Kismet shrugged. “You said that was in the Vatican archives? How’d it end up there?”
“I would surmise that the Church wanted to suppress any mention of the Fountain, for the very reason Rodriguez wrote in the first place. Eternal life, apart from the grace of God, would have been a most egregious sin.”
Kismet handed back the letter. “So what are you doing here, chasing after Gilgamesh?”
“The letter is but one piece of a greater puzzle. I do not know if Fortunato was in fact Hernando Fontaneda kept unnaturally young by some mysterious pool. He may simply have been a drunkard, spinning a tall tale. I cannot stake my search upon a single questionable account. Nor can I entirely dismiss such an account out of hand.
“I do sincerely believe that the first step in my journey lies in understanding what became of the Seed after it was taken from Nimrod.

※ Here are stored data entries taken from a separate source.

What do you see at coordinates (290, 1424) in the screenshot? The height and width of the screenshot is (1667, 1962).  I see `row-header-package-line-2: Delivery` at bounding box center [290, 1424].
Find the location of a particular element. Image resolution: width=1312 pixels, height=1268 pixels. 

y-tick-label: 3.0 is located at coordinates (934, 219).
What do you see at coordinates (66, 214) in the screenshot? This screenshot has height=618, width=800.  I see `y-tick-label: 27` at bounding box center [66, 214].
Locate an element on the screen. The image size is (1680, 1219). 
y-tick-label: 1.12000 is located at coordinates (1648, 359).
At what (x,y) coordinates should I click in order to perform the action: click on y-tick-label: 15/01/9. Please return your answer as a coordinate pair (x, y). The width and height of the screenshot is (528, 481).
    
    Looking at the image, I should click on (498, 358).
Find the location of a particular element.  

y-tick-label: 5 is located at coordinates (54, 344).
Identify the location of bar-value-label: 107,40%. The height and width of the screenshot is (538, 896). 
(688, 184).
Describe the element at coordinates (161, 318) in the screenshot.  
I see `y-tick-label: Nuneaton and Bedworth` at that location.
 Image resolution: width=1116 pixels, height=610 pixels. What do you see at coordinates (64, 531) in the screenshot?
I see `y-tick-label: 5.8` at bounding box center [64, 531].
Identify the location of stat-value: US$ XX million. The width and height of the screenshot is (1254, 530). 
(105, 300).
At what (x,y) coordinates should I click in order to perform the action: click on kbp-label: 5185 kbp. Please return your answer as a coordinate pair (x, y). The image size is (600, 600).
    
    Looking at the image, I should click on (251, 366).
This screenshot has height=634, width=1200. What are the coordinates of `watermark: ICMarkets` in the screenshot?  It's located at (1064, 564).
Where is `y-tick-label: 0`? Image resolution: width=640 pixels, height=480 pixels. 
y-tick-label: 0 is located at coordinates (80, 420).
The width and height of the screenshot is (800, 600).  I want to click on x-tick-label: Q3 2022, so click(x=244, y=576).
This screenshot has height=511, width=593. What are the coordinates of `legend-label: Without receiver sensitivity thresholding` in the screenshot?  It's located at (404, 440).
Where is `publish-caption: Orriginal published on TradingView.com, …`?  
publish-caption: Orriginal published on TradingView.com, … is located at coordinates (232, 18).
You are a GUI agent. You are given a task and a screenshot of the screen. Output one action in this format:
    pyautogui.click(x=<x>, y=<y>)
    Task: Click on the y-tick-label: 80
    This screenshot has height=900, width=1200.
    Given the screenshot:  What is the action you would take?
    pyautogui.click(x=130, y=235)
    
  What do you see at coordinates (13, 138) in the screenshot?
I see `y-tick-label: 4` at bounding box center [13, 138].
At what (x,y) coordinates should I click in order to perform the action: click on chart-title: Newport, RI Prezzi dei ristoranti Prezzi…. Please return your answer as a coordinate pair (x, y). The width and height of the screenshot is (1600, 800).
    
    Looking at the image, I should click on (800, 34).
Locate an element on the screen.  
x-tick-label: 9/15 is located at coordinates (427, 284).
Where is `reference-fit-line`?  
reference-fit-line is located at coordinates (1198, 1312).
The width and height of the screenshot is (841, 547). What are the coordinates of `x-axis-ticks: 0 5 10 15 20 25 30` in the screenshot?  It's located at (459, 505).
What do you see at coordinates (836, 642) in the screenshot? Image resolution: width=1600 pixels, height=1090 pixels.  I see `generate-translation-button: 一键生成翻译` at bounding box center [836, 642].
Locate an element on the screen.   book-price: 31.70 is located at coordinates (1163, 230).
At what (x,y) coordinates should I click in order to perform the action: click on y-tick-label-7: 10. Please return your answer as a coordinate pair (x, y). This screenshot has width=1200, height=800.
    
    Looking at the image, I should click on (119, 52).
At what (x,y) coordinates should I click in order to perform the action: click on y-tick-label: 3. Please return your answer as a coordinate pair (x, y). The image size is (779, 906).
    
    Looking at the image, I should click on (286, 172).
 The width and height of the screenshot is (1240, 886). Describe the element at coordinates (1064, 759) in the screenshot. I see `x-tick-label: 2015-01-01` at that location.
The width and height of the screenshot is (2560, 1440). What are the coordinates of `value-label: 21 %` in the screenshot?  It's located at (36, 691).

Those who worshipped Nimrod would have pursued the priests of the serpent cult to the ends of the earth. They might have ended up in the Americas, but they could just as easily have taken their prize to Asia or deepest Africa. Serpent gods exist in almost every ancient culture and are universally viewed as a symbol of eternal life, except in the Judeo-Christian mythos, where they are associated with evil.”